> WHAT YOU WILL DO: The answer should consist of each line from the data below that includes "agent".

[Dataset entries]

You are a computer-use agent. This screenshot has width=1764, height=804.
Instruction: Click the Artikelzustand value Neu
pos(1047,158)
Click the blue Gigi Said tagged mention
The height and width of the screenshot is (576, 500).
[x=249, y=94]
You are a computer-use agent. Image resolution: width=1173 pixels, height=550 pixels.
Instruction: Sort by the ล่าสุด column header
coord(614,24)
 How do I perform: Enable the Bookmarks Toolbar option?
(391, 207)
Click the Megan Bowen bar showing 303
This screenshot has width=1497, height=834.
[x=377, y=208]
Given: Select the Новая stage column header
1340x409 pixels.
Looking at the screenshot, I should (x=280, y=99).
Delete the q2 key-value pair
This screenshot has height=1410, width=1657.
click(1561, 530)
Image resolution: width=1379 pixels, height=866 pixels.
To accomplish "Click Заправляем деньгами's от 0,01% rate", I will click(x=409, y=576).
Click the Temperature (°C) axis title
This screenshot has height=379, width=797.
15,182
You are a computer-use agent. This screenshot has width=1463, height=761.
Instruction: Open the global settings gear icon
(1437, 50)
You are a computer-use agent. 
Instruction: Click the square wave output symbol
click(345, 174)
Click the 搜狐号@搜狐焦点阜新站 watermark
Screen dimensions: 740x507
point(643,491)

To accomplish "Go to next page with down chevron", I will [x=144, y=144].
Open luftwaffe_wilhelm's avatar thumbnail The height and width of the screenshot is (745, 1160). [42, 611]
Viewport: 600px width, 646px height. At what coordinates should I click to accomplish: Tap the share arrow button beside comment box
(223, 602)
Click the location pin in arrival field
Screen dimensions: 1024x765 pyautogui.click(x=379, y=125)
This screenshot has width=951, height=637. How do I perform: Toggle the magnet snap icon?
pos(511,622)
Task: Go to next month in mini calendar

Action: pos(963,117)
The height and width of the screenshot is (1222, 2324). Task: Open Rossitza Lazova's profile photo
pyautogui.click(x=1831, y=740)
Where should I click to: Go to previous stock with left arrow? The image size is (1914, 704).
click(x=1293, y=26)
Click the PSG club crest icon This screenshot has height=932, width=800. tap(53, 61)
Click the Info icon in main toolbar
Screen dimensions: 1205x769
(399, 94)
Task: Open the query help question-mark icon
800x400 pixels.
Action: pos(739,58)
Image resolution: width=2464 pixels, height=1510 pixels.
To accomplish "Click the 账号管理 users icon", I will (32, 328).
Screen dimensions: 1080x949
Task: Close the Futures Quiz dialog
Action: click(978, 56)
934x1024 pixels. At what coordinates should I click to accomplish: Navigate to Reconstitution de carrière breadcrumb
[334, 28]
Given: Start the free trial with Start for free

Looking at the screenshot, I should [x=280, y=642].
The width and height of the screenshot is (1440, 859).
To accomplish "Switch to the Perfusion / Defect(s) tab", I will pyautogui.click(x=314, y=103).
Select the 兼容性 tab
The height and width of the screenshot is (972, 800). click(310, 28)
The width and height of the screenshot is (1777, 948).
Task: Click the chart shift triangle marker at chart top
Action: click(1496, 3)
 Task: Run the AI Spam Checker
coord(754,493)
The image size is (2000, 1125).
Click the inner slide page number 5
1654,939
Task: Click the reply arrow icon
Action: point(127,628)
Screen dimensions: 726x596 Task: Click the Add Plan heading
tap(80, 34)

> ANSWER BOX:
You are a computer-use agent. This screenshot has width=1764, height=804.
You are a computer-use agent. Image resolution: width=1173 pixels, height=550 pixels.
You are a computer-use agent. This screenshot has width=1463, height=761.
You are a computer-use agent. 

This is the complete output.